→ **Task statement**: Find all lines below containing the string "Viewport" and return them.

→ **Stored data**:
┄┄┄┄┄┄
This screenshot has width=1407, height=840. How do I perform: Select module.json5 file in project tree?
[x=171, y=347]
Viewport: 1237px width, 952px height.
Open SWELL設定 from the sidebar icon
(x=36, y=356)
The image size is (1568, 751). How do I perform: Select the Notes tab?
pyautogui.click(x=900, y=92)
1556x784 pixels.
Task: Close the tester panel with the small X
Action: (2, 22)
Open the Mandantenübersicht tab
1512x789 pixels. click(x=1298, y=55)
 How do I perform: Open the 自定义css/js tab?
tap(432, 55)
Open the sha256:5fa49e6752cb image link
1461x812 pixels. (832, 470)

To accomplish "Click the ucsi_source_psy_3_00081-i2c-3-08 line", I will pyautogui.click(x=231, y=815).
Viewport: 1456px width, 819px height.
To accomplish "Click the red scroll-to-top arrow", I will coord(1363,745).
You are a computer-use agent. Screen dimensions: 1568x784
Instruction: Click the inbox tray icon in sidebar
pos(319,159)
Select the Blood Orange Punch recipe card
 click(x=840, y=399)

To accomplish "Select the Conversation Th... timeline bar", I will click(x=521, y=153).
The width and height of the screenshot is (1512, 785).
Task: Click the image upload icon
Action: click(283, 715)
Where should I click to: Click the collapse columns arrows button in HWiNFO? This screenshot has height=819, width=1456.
┄┄┄┄┄┄
→ **Reply**:
Viewport: 1237px width, 952px height.
Viewport: 1456px width, 819px height.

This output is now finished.